Contingent liabilities are not recognized in the consolidated statement of financial position, but rather are disclosed, unless the possibility of an outflow is considered remote.
2.7.21. Income tax
The income tax expense or credit for the period is the tax payable on the current period’s taxable income, based on the applicable income tax rate for each jurisdiction, adjusted by changes in deferred tax assets and liabilities attributable to temporary differences and to unused tax losses.
Current tax
The current income tax charge is calculated on the basis of the tax laws enacted or substantively enacted at the end of the reporting period in the countries where the Company and its subsidiaries operate and generate taxable income. Management periodically evaluates positions taken in tax returns with respect to situations in which applicable tax regulation is subject to interpretation and considers whether it is probable that a taxation authority
will
 accept an uncertain tax treatment. The Group measures its tax balances either based on the most likely amount or the expected value, depending on which method provides a better prediction of the resolution of the uncertainty.
Deferred tax
Deferred income tax is provided in full, using the liability method, on temporary differences arising between the tax bases of assets and liabilities and their carrying amounts in the consolidated financial statements. However, deferred tax liabilities are not recognized if they arise from the initial recognition of goodwill. Deferred income tax is also not accounted for if it arises from initial recognition of an asset or liability in a transaction other than a business combination that, at the time of the transaction, affects neither accounting nor taxable profit or loss. Deferred income tax is determined using tax rates (and laws) that have been enacted or substantively enacted by the end of the reporting period and are expected to apply when the related deferred income tax asset is realized or the deferred income tax liability is settled.

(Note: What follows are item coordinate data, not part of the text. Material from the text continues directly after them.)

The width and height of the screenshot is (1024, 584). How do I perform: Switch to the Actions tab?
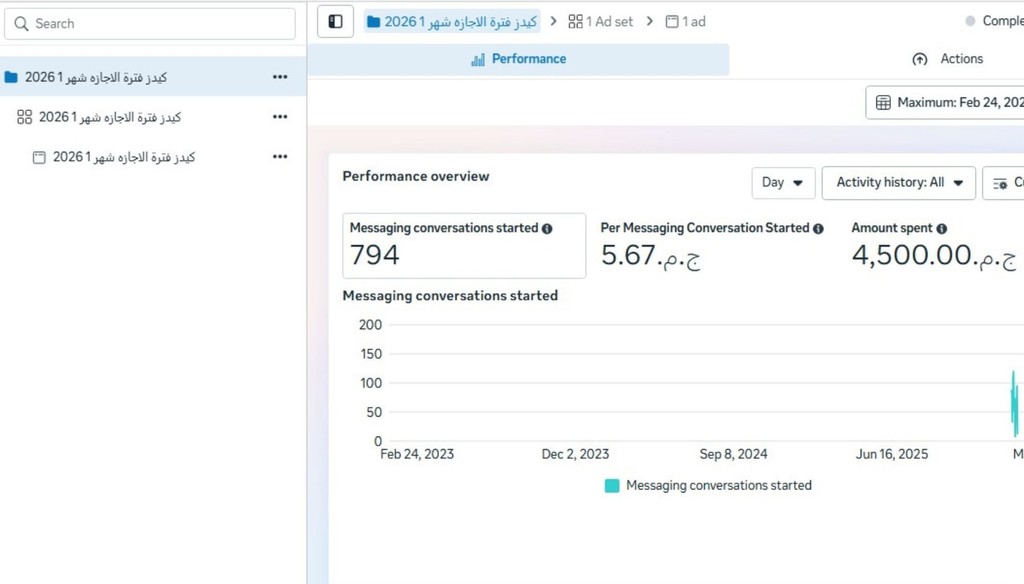click(948, 59)
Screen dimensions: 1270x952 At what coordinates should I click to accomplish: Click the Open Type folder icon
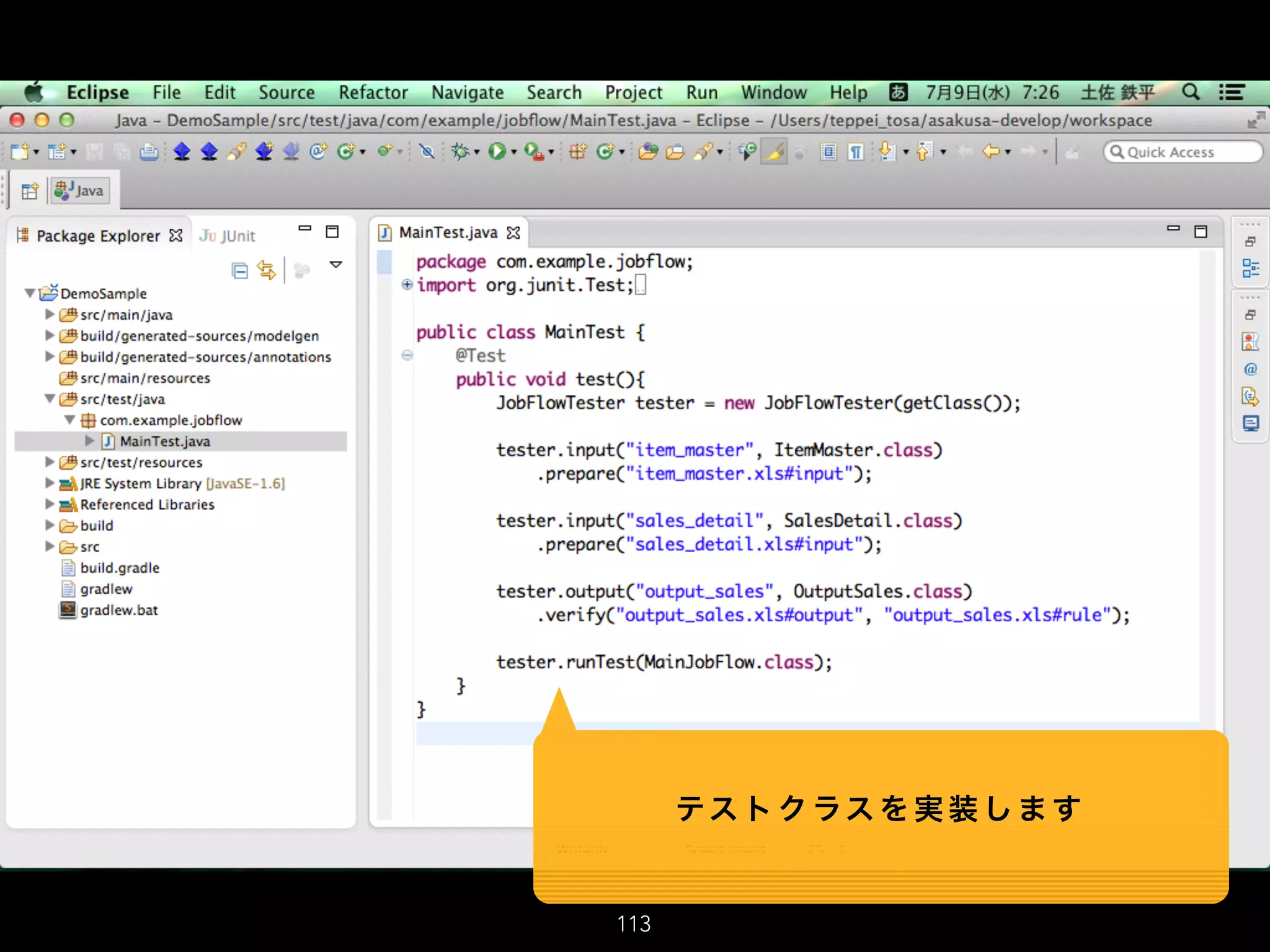click(648, 151)
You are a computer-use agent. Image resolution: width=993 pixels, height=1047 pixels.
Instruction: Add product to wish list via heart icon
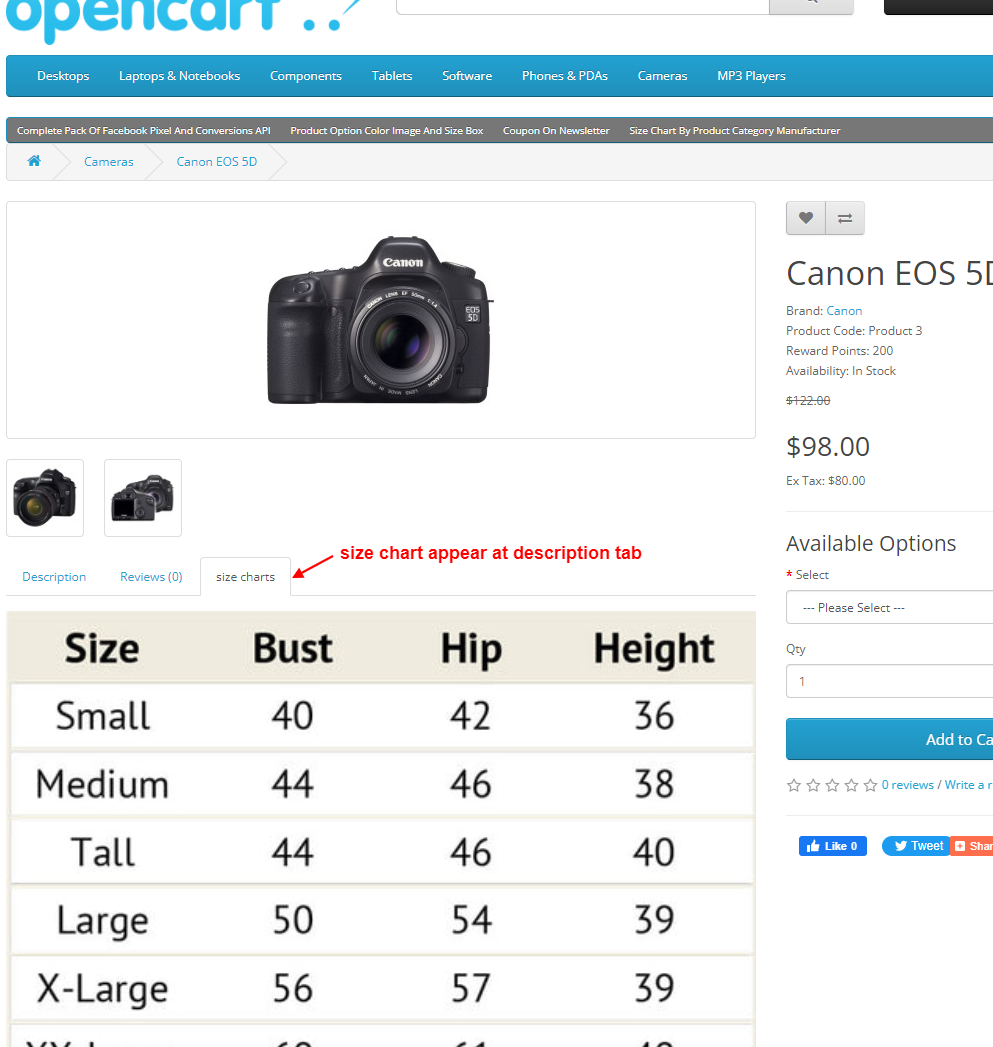tap(805, 218)
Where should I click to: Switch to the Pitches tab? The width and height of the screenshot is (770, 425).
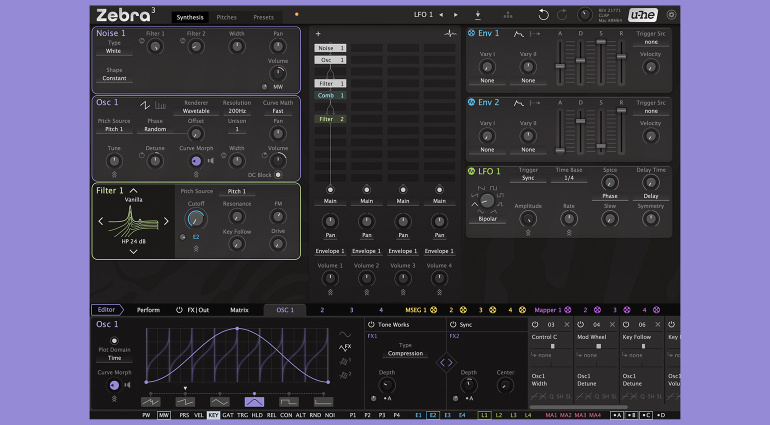coord(227,17)
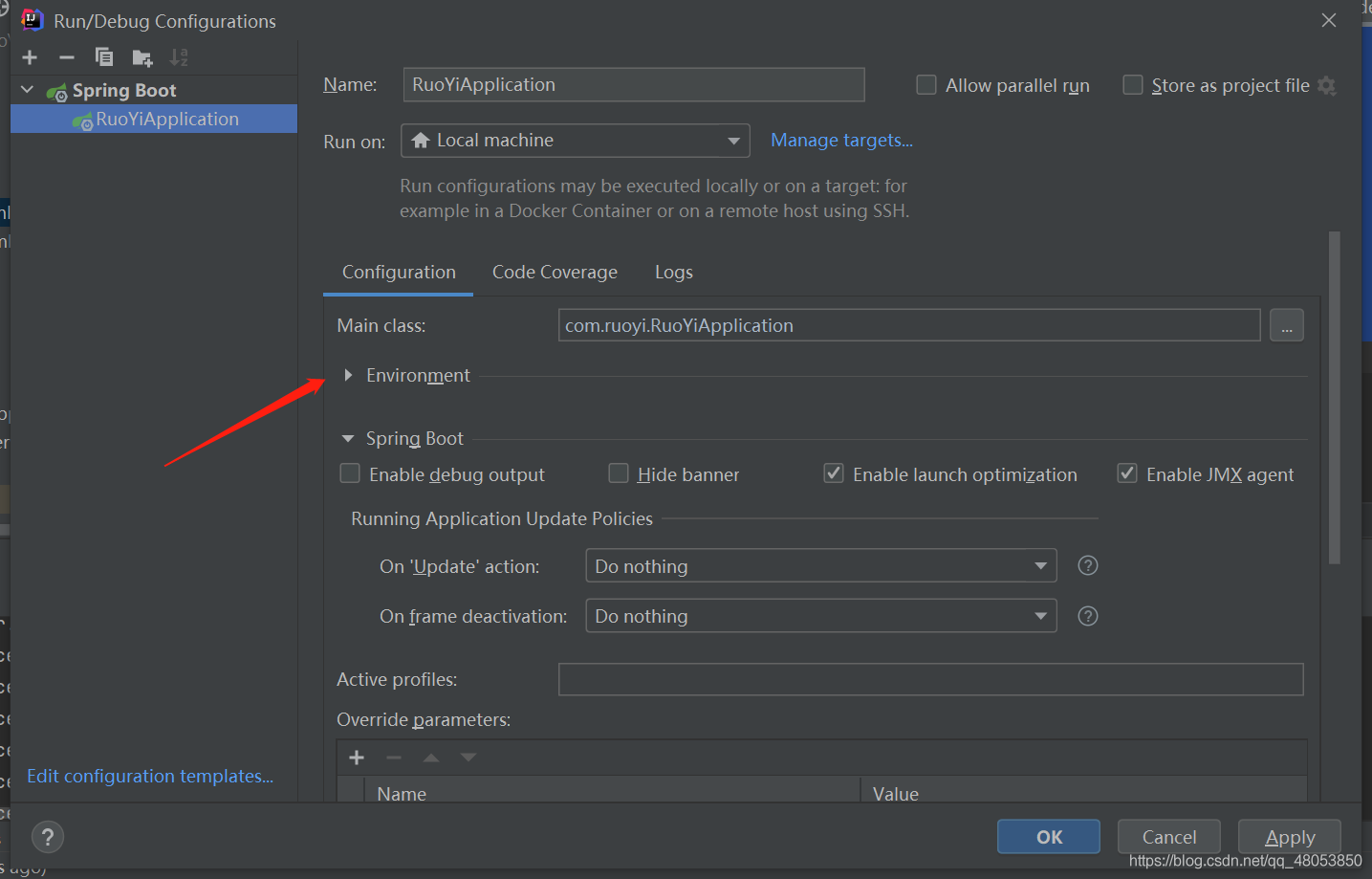
Task: Open the Logs tab
Action: click(673, 272)
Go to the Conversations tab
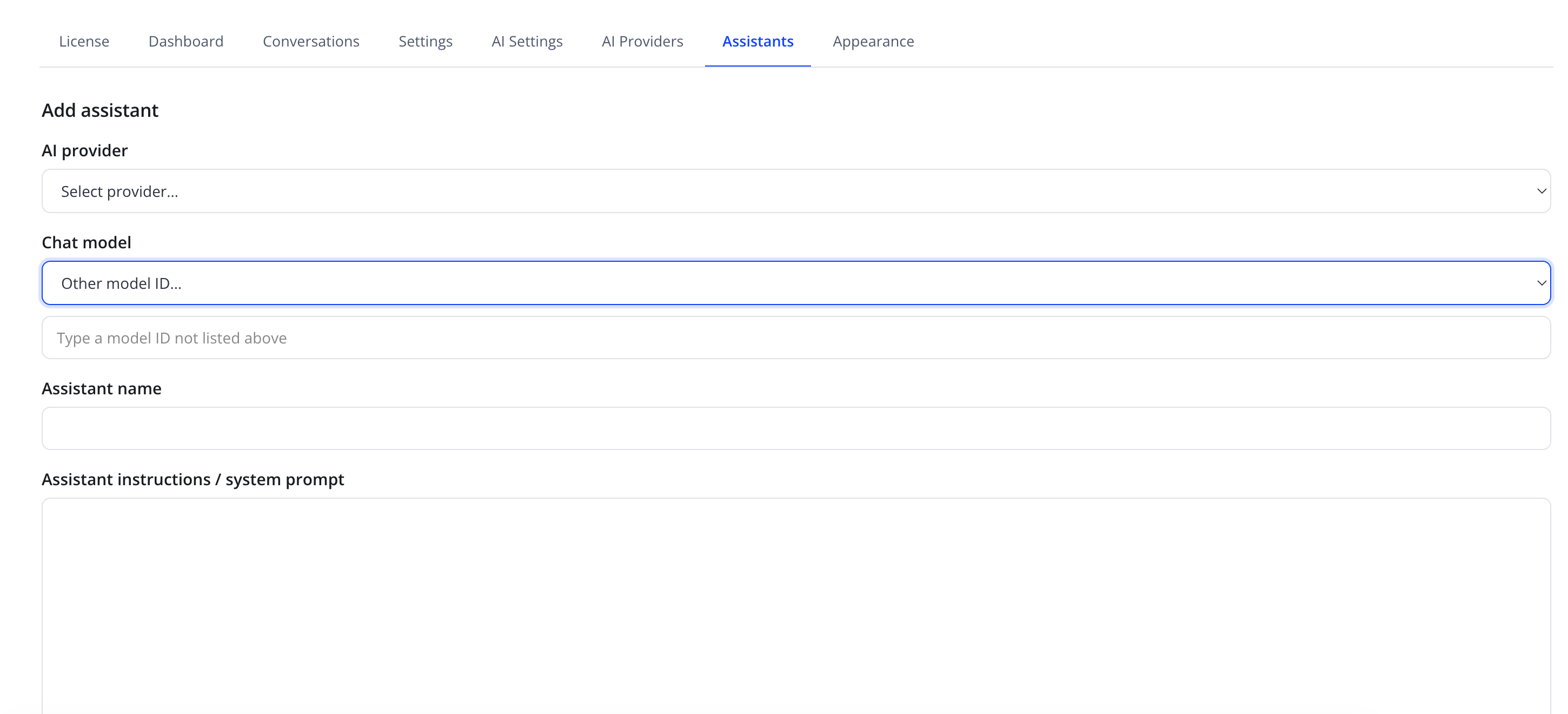Image resolution: width=1568 pixels, height=714 pixels. 311,42
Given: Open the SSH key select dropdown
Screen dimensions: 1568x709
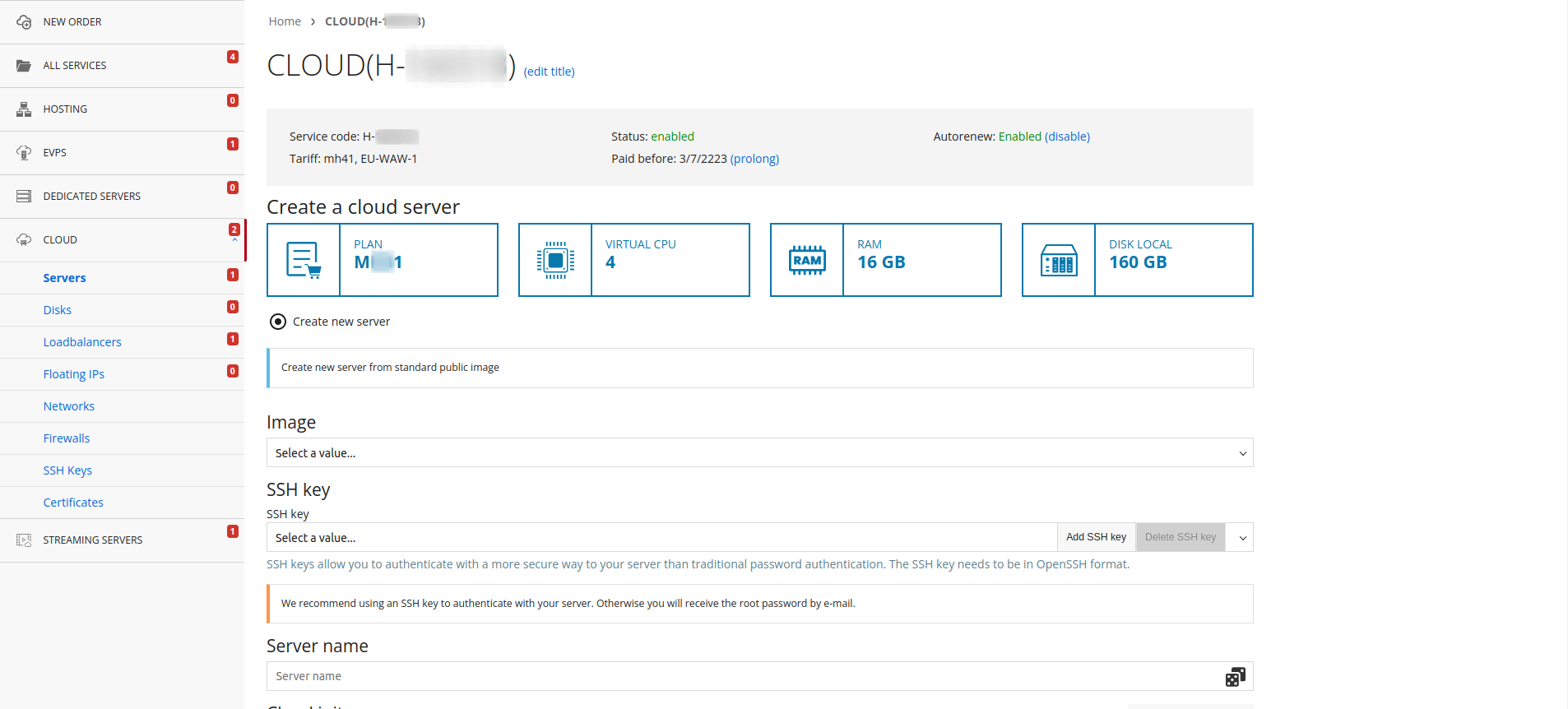Looking at the screenshot, I should (x=661, y=537).
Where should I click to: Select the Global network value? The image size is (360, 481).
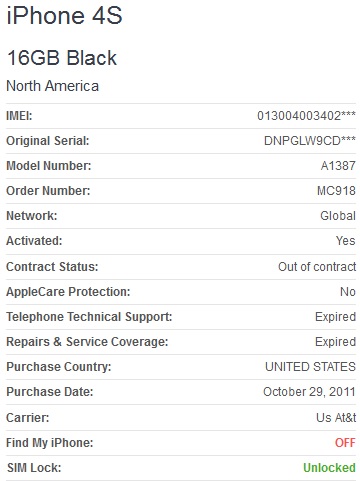pyautogui.click(x=338, y=216)
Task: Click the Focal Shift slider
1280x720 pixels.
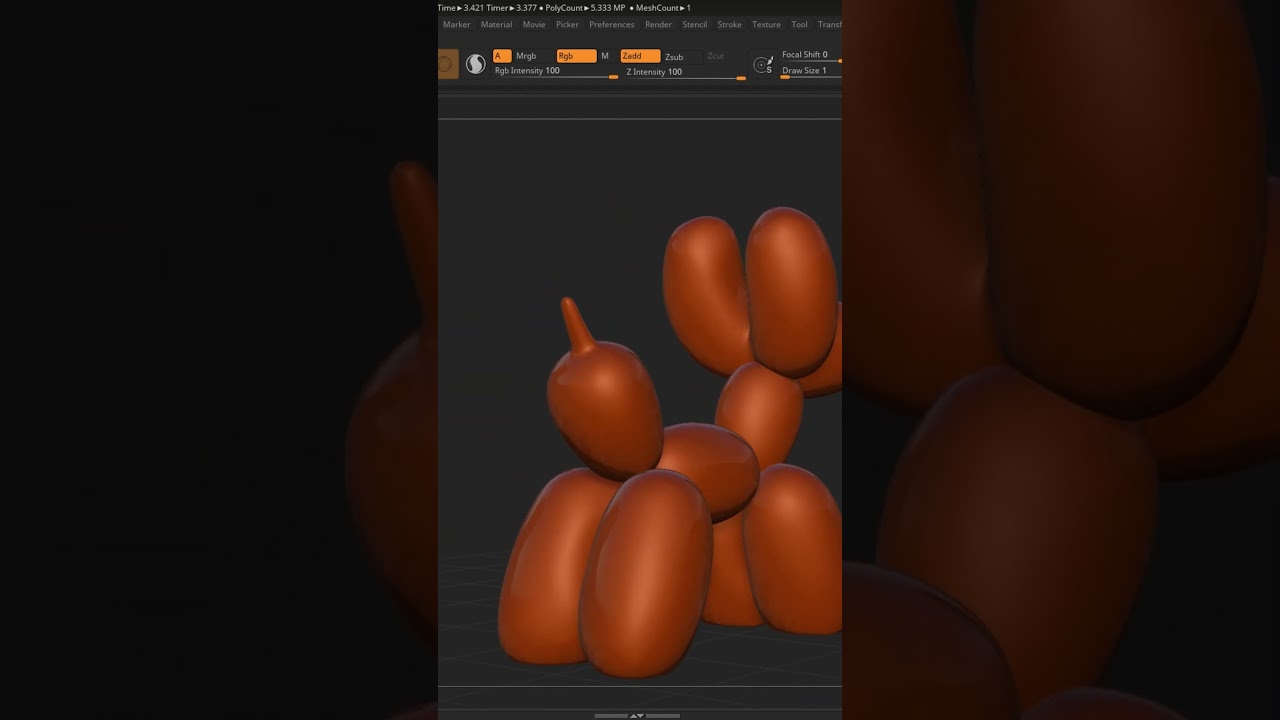Action: pyautogui.click(x=809, y=55)
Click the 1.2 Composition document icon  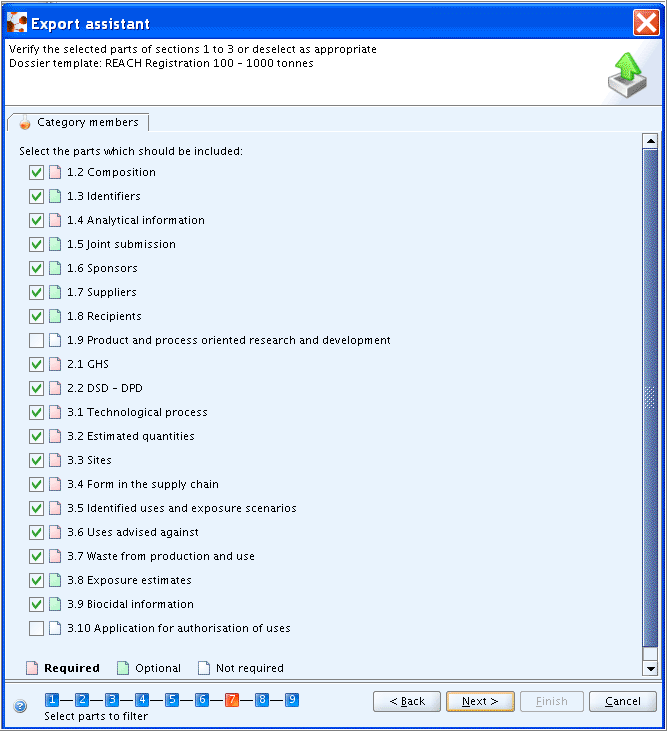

Deferred tax assets are recognized only if it is probable that future taxable amounts will be available to utilize those temporary differences and losses.
Deferred tax liabilities and assets are not recognized for temporary differences between the carrying amount and tax bases of investments in foreign operations where the company is able to control the timing of the reversal of the temporary differences and it is probable that the differences will not reverse in the foreseeable future.
Deferred tax assets and liabilities are offset where there is a legally enforceable right to offset current tax assets and liabilities and where the deferred tax balances relate to the same taxation authority. Current tax assets and tax liabilities are offset where the entity has a legally enforceable right to offset and intends either to settle on a net basis, or to realize the asset and settle the liability simultaneously.
Deferred income tax assets and liabilities are measured at nominal value.
Current and deferred tax for the year
Current and deferred tax is recognized in the consolidated statement of profit or loss, except to the extent that it relates to items recognized in other comprehensive income or directly in equity. In this case, the tax is also recognized in other comprehensive income or directly in equity, respectively.